[Saved entries]
((

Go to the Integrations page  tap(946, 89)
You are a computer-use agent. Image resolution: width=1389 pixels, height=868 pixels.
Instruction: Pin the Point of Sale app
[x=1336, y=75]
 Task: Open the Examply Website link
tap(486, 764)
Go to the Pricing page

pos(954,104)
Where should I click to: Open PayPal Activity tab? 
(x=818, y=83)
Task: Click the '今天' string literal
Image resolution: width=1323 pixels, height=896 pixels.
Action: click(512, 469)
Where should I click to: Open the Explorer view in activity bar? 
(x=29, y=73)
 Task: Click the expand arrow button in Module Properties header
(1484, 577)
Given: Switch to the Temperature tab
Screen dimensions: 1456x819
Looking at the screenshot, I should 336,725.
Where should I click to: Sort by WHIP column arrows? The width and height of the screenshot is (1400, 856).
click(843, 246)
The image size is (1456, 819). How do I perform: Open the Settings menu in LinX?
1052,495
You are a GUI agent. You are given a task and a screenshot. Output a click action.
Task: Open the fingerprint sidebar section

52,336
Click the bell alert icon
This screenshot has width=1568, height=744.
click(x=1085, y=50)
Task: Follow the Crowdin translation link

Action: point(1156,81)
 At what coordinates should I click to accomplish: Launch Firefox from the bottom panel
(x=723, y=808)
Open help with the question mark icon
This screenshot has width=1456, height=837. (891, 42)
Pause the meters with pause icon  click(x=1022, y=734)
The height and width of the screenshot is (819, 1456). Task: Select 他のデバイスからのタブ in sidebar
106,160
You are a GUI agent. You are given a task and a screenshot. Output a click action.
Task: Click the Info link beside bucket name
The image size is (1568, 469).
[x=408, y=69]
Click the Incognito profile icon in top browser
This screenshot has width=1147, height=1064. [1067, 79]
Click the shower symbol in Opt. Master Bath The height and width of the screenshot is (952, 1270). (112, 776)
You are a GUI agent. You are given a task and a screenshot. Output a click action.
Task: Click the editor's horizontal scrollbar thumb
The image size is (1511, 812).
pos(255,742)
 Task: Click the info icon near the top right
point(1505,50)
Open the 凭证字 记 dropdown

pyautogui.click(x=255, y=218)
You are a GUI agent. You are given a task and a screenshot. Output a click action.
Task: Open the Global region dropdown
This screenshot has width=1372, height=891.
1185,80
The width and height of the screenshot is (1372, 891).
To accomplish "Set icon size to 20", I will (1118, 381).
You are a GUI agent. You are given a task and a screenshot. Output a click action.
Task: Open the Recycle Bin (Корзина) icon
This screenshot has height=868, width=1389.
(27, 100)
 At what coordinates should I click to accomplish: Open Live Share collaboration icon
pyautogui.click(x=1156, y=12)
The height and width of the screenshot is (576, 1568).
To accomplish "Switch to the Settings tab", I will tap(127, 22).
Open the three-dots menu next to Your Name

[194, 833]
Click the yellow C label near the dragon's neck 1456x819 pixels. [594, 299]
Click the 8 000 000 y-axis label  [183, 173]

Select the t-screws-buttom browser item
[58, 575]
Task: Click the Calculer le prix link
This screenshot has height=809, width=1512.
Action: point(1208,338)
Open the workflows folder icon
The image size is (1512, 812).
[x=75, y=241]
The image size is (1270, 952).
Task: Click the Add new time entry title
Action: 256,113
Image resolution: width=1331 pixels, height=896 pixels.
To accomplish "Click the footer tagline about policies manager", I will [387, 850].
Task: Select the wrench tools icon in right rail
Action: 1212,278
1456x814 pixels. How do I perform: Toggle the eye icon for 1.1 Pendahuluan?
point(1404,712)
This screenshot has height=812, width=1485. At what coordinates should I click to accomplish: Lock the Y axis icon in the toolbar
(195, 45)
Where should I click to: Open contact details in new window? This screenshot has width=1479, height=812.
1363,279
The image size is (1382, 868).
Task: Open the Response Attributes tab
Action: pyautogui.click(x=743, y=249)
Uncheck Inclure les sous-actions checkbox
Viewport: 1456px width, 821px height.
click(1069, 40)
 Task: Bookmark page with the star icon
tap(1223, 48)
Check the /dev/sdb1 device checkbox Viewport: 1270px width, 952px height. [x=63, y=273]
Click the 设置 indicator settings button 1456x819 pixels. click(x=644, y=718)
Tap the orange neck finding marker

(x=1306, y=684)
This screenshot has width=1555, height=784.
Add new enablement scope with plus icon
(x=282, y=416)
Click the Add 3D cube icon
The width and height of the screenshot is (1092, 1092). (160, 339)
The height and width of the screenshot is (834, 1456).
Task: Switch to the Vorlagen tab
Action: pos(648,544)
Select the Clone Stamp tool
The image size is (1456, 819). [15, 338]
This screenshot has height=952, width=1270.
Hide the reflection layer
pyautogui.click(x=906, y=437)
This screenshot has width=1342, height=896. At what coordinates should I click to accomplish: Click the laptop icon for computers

))

### TRY IT
From the entries above, copy each line that holds "label".

### RESPONSE AREA
Click the yellow C label near the dragon's neck 1456x819 pixels. [594, 299]
Click the 8 000 000 y-axis label  [183, 173]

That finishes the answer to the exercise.